OpenAI pushes stateful Responses with full force. The community largely stays on stateless Chat Completions.
First, performance regression. Multiple posts on the OpenAI developer forum show measured data: the Responses API is 2-3x slower than Chat Completions, and referencing a prior response can push latency past 10 seconds, with extreme cases reaching 2-10 minutes. OpenAI engineer Steve Coffey himself suggested turning off server-side storage to reduce latency — effectively reverting to stateless mode.
Second, the token economics didn’t materialize. Community testing found that when referencing a prior response, the input token count was nearly identical to Chat Completions — the server still has to run through the full history internally. The claim of “not needing to pass the full context” only saves network transmission, not inference cost.
Third, the open-source community explicitly opposes pulling the agent loop into vendor infrastructure. Hugging Face, in its Open Responses blog, wrote directly: “Chat Completion format is still the de facto standard despite the alternatives,” and described the Responses format as “closed and not as widely adopted.” In the comments, someone wrote: “Agent loops are supposed to be implemented in the agent system not in the LLM vendors system,” objecting to vendors absorbing the agent loop into their own systems.
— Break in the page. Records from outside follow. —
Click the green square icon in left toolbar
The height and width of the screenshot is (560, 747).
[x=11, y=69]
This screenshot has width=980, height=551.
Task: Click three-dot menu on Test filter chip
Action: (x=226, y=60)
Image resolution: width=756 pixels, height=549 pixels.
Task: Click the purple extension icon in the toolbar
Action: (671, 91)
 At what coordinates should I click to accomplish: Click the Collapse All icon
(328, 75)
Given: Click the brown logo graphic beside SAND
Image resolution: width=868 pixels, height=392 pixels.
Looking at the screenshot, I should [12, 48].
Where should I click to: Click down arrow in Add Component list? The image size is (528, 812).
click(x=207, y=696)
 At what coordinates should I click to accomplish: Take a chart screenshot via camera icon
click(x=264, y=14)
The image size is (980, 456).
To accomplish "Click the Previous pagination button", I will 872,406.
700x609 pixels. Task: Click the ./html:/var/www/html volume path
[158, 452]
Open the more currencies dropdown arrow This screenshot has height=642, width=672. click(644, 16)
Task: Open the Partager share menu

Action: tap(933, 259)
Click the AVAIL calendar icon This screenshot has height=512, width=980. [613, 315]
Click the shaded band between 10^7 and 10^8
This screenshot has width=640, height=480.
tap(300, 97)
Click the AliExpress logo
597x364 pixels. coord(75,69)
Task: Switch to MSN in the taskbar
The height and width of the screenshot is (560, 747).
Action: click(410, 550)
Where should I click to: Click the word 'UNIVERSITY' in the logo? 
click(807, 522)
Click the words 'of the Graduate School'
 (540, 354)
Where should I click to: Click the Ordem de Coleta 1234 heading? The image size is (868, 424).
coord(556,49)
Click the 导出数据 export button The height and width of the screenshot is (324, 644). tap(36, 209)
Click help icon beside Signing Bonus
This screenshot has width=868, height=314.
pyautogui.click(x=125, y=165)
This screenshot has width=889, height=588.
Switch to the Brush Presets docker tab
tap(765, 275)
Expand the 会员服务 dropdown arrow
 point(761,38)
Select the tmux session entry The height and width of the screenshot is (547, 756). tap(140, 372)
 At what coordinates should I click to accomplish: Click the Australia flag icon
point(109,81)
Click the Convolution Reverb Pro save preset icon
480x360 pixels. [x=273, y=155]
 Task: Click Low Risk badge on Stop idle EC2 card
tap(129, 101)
Figure: Side-by-side comparison. Left: OpenAI moves from stateless Chat Completions toward the stateful Responses API (reasoning state, conversation history, and hosted tools absorbed into the server), while the community stays on the stateless side. Right: MCP moves from implicit state via stdio to explicit sessions and then to stateless, with the community following. Two paths, opposite directions.
MCP and OpenAI chose opposite paths on state management. Behind that choice lies a difference in incentive structures.
OpenAI is a vendor. Statefulness creates lock-in. Lock-in sustains rent collection. Rent collection funds model R&D. MCP is an open standard under the Linux Foundation, with no rent-collection motive. Its goal is survival — interoperability, production-readiness. Statelessness is good for the ecosystem; statefulness is good for the vendor.
This is the same dynamic that played out in the evolution of web protocols. SOAP was a vendor-driven stateful protocol with WS-Session, session replication, sticky routing, and deep packet inspection at the gateway — every one of those becomes an ops cost and failure source the moment you try to scale horizontally. REST was the community-driven stateless counter-move: externalize state as explicit resource paths, and horizontal scaling for internet applications becomes genuinely viable. REST won. MCP is walking the same path, just over a decade late.
But the two paths also reveal a gap in engineering foresight between the two camps.
MCP’s statelessness was not designed in from the start. The stdio era didn’t consider remote. The HTTP era defaulted to sessions. Only when horizontal scaling broke did they go stateless. Every step was patching yesterday’s hole, not laying the foundation for tomorrow.
OpenAI’s push toward statefulness is an active platform strategy. From day one, it has been thinking about how to absorb the reasoning process and agent loop into its own infrastructure, using interface deprecation to drive standard replacement.
One is pushed by circumstances. The other actively shapes them. This is not a matter of technical taste. It is a matter of organizational positioning: MCP is research legacy passively converted to engineering; OpenAI is commercial drive doing platform lock-in.